Narrated by Sumit K. Yadav 

While it was earlier speculated and suggested that there will be a complete ban on single-use plastics, the government has instead announced a “mass movement to sensitise the public against the use of plastic”. This is to be accompanied by a gradual phasing out of plastic products, although when this phasing out will start is not been made clear.

But what does a ban actually entail? And how effective can it be? To answer these questions, we need to first understand what we are actually tackling.

Single Use Plastics are different kinds of foamed plastics which are rigid, durable and mostly used for packing. These are items intended to be used only once before they are thrown away or recycled. Globally, these types of plastic packaging make for the largest industrial sector at 36%. single use- plastic contributes to greenhouse gas emissions at every stage of its lifecycle, from its production to its refining and the way it is managed as a waste product. It means that by 2050 plastic will be responsible for up to 13% of the total “carbon budget” – equivalent to 615 coal-fired power plants.

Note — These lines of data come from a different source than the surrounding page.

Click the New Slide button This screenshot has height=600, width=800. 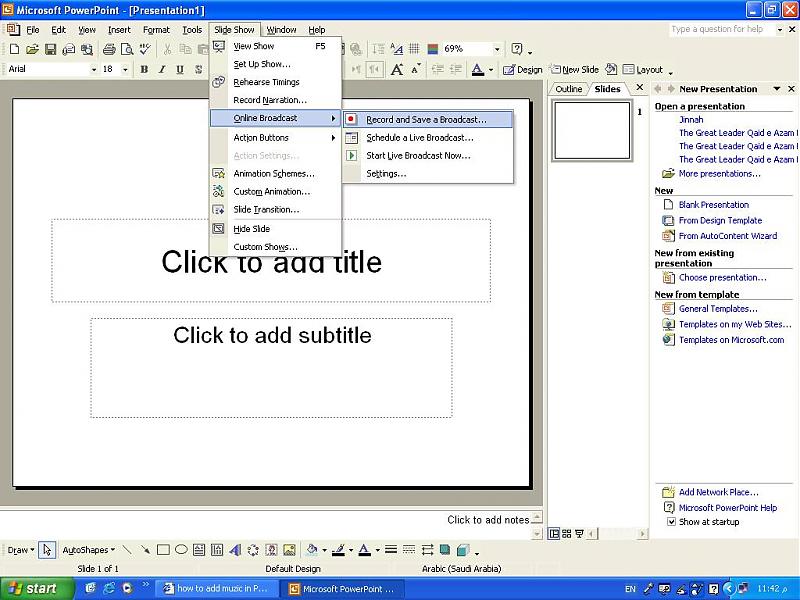(x=574, y=70)
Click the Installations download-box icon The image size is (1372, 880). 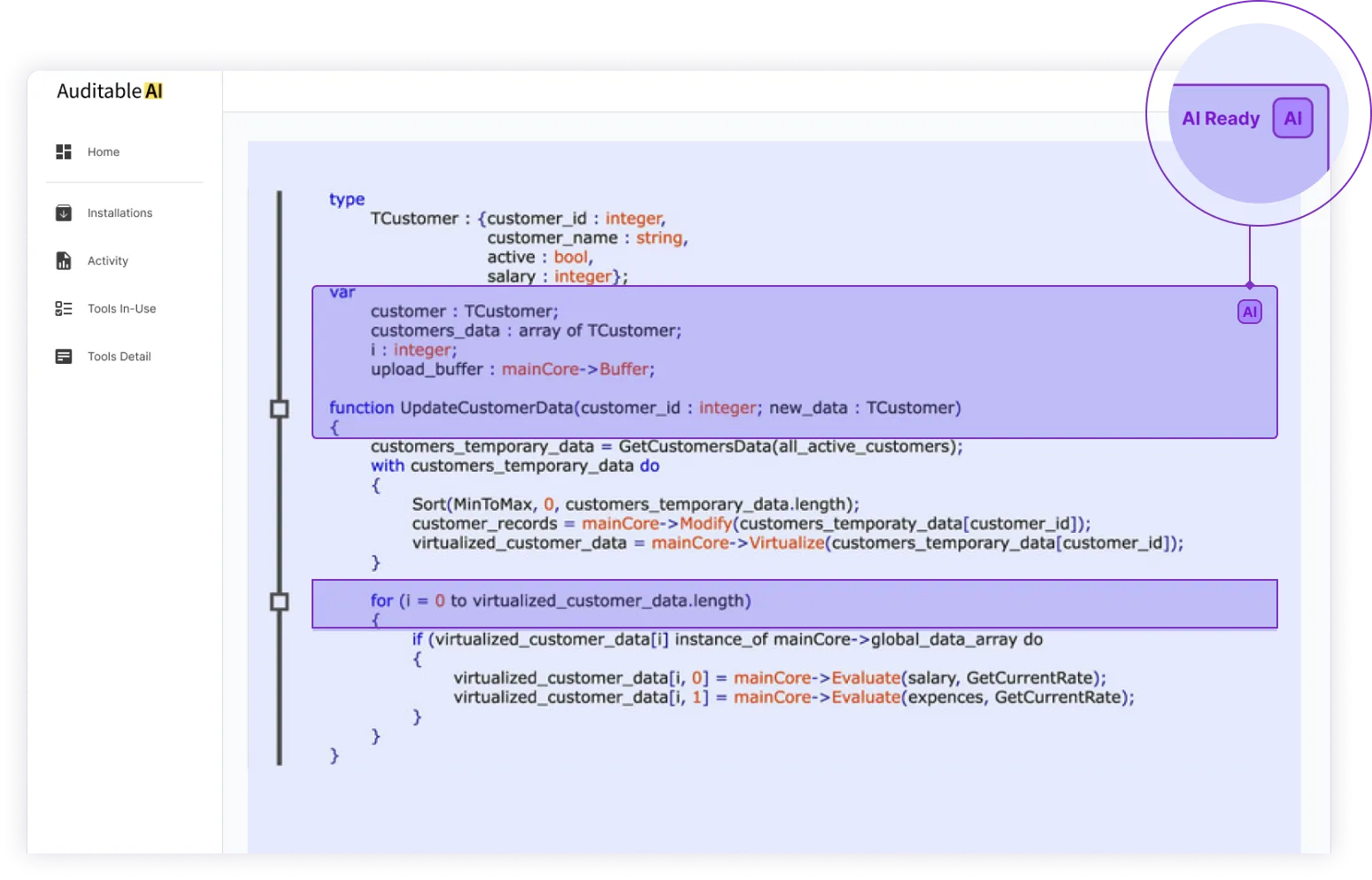click(64, 213)
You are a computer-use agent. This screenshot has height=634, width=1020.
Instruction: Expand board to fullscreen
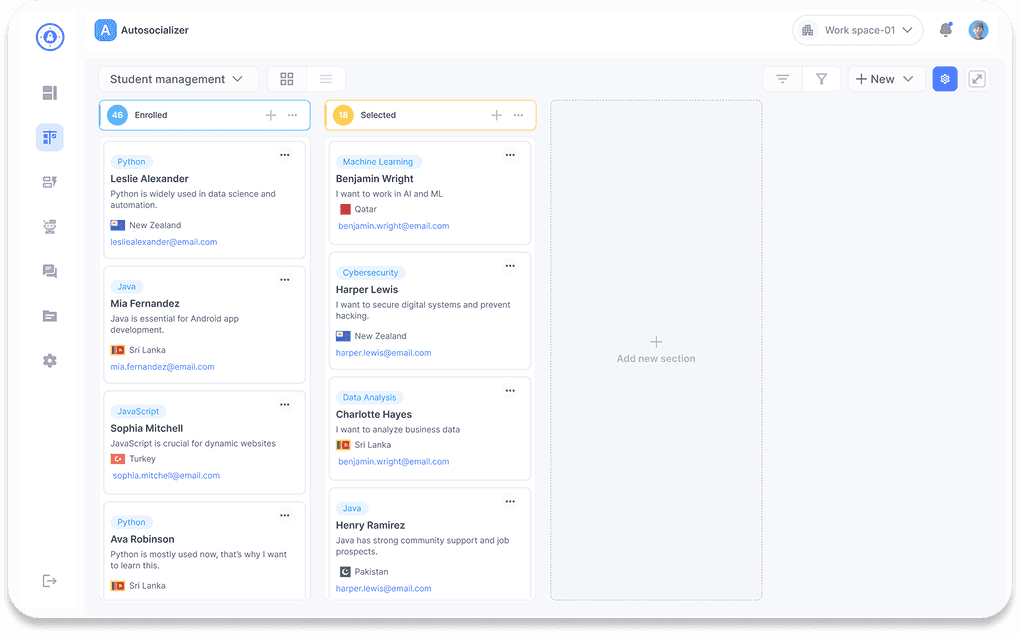(977, 79)
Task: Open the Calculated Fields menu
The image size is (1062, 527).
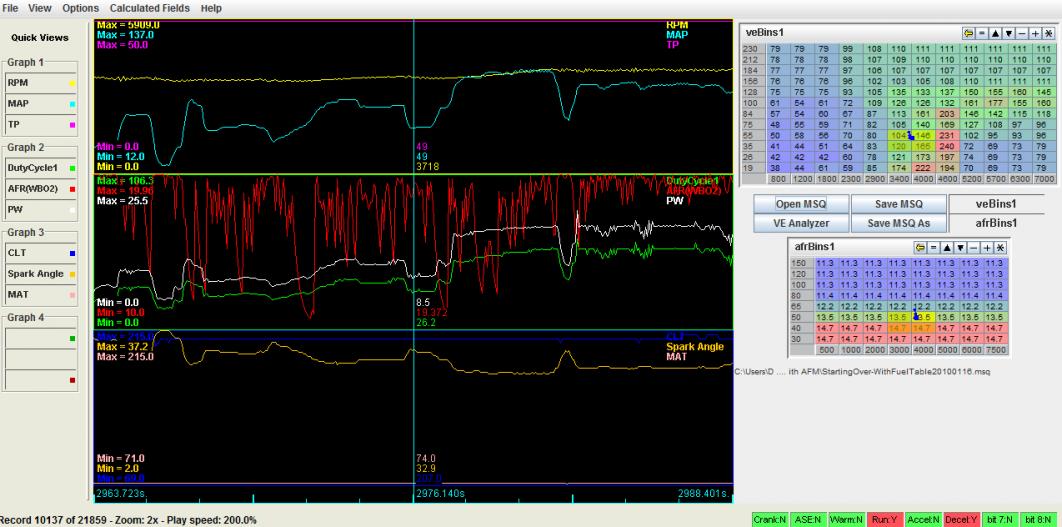Action: pyautogui.click(x=150, y=8)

However, a blanket ban on all things plastic may not achieve the results we seek; the ban will affect close to 10,000 plastic manufacturing units, impacting three to four lakh employees. While more than 60 countries have introduced bans and levies to curb single-use plastic waste, in 50% of the cases, information about their impact is lacking, partly because some countries have adopted them only recently and partly because monitoring is inadequate. In countries that do have data, about 30% have registered drastic drops in the consumption of plastic bags within the first year. The remaining 20% of countries have reported little to no change.

While the idea behind a blanket ban is commendable, the implications it carries must be considered before diving in. Phasing plastic products out seems like a better way to go, but this must be matched with real deadlines and strict implementation if we are to actually combat this issue.